No. Non è cambiato molto. C’è sempre la crisi, la tredicesima da saldare, il mutuo da onorare, le cause in corso per il recupero crediti, i clienti persi e le tentate vendite fallite, i tanti ami gettati e non ancora rientrati, la preoccupazione per il futuro e la necessità, condivisa, che tocca cambiare barca e equipaggio per sondare i nuovi mari che ci aspettano.
Eppure, stamattina, forse per questo, forse nonostante questo, forse, soprattutto per questo, qualcosa finalmente si muove.
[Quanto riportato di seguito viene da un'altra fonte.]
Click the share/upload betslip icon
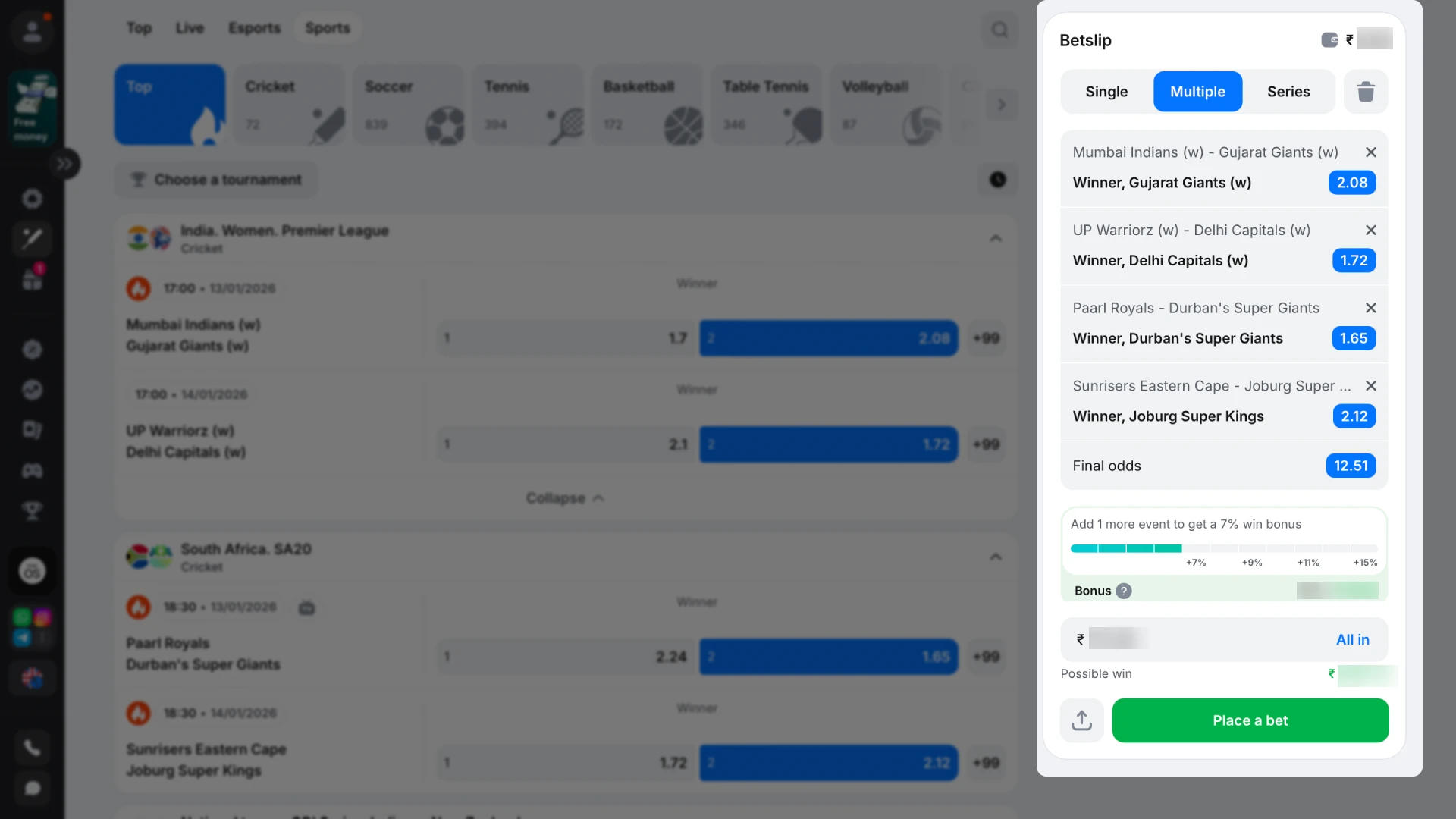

Ci sono più attività in corso: per il nostro cliente Own Air siamo on air (…) con due campagne di promozione. Stasera, dopo una lunga attesa, parteciperemo alla prima puntata della trasmissione di Sabina Guzzanti, di cui seguiamo blog e pagina FB, dopo averla incubata e immaginata per tanto tempo. Un lavoro certosino costruito, passo dopo passo, a partire da Draquila.
Sono in preparazione le presentazioni per gli appuntamenti della prossima settimana che vedranno Alfredo, Lorenzo, Davide e me in giro, a Milano, per promuovere e promuoverci.
Per noi, stiamo trasferendo il sito Estrogeni su nuova piattaforma e lavorando a due nuovi titoli che usciranno in sala tra aprile e maggio.
Oggi non c’è silenzio in ufficio. Quel silenzio che è bello quando indica concentrazione, meditazione, studio.
Che da oggi ci sia più spesso, il dolce rumorio del lavoro.